- The Washington Times - Monday, June 15, 2015

ANALYSIS/OPINION:

Come on Howard University. Does it matter if you’re black or white? Has Howard really been discriminating again pregnant women? Pregnant white women?

That is a claim made by Rachel Dolezal when she filed an employment discrimination lawsuit in 2002 against the historically black school and its Art Department chairman, Alfred Smith, claiming reverse discrimination, “emotional distress” and more, thesmokinggun.com reported Monday.

“According to a Court of Appeals opinion, Dolezal’s lawsuit claimed discrimination based on race, pregnancy, family responsibilities and gender,” the site reported. She claimed that Mr. Smith and other school officials improperly blocked her appointment to a teaching assistant post, rejected her application for a post-graduate instructorship, and denied her scholarship aid while she was a student.

“The court opinion also noted that Dolezal claimed that the university’s decision to remove some of her artworks from a February 2001 student exhibition was ‘motivated by a discriminatory purpose to favor African-American students over’ her.

“As detailed in the court opinion, Dolezal’s lawsuit contended that Howard was ‘permeated with discriminatory intimidation, ridicule, and insult.’”

The suit was filed in D.C. Superior Court and was tossed. She appealed and lost in 2005, but not before being ordered to pay Howard $2,728.50 on appeal. The damages were leveled against her “in connection with an ‘obstructive and vexatious’ court filing that sought to improperly delay her examination by an independent doctor.”

There’s much to know about Rachel Anne Dolezal, born Nov. 12, 1977, in Lincoln County, Montana, according to a birth certificate whose issue date is June 9, 2015.

While in D.C., she was known as Rachel Moore.

She is a mother.

She has more than one adopted brother and sister — all black or Haitian.

She moved to Washington state after she left Washington, D.C.

She is an artist, uses black images in her art and is an instructor of Africana studies.

She has said she is black/African-American. (The birth certificate states gender but not race/ethnicity.) Her parents say she is Caucasian and of European ancestry.

She’s a chameleon, and was a cute kid with freckles and wispy blond hair.

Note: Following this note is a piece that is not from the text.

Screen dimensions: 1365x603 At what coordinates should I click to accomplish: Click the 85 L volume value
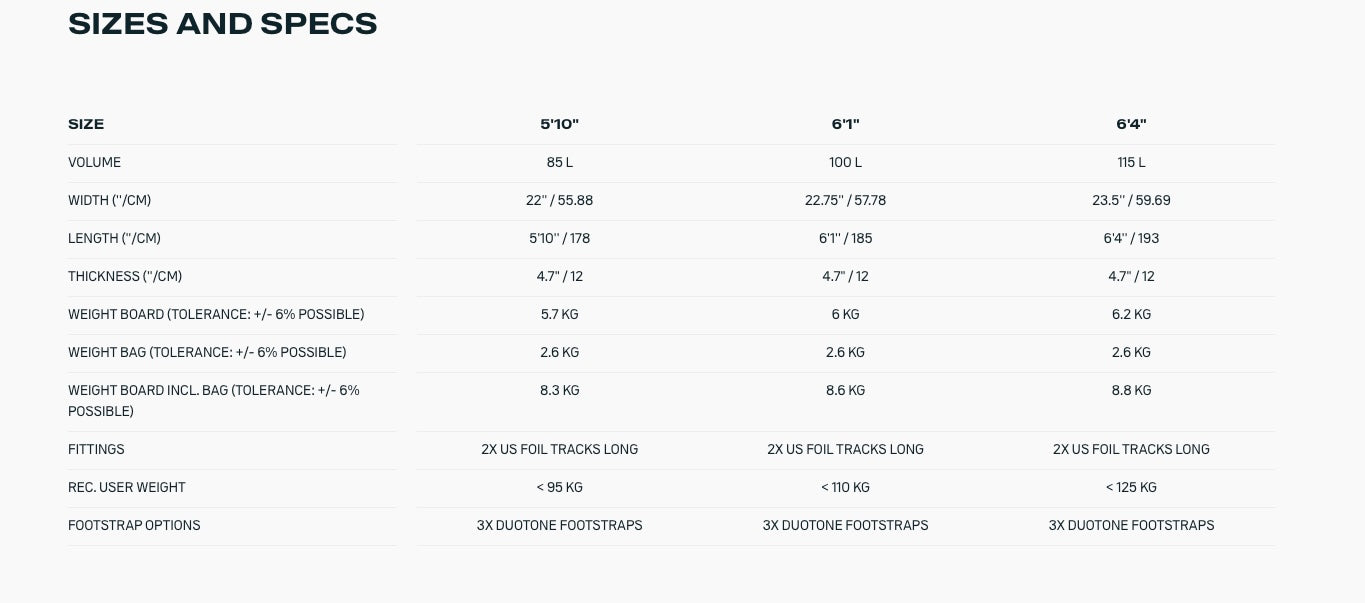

Her hair has at times looked as dreadlocked as Bo Derek’s in the 1979 romantic comedy “10,” and she at times has appeared as a raven-haired beauty. Only her hairdresser knows for sure — maybe.

Oh, and did I say artist?

Miss Dolezal hit our radar screens when her estranged parents outed her last week, whitewashing her I-am-black tale.

Her parents also released other family photos, including a picture of Rachel and their son-in-law on the day of the wedding in 2000.

Her parents also say Miss Dolezal claims as her adopted brother as her son.

She was until Monday the president of the Spokane chapter of the NAACP.

“I have waited in deference while others expressed their feelings, beliefs, confusions and even conclusions — absent the full story,” Miss Dolezal’s letter of resignation said. “I am consistently committed to empowering marginalized voices and believe that many individuals have been heard in the last hours and days that would not otherwise have had a platform to weigh in on this important discussion.”

“This important discussion?”

Who cares whether Rachel Dolezal claims to be black or white? People have told lies about their race and heritage since well forever.

Some do it because they do not know, and so do it simply because they can.

Hollywood and book publishers and reality-crazed networks loved to make people make fools of themselves. People hide their Jewishness, people hide their blackness.

Miss Dolezal boxed herself in — unless her plans are to serialize her story, which she could easily do online as a self-publisher. An artist, she could even illustrate her own electronic tome.

We need much more insight into her method, motive and opportunity — three of the things police, lawyers and shrinks consider when digging their shovels into criminal, suspicious and vexatious acts.

Miss Dolezal’s actions are raising more than eyebrows and curious looks, and in this age of anything goes, everybody who really and truly cares should move cautiously on her behalf.

The judges’ comments regarding Miss Dolezal’s lawsuit years ago speak volumes.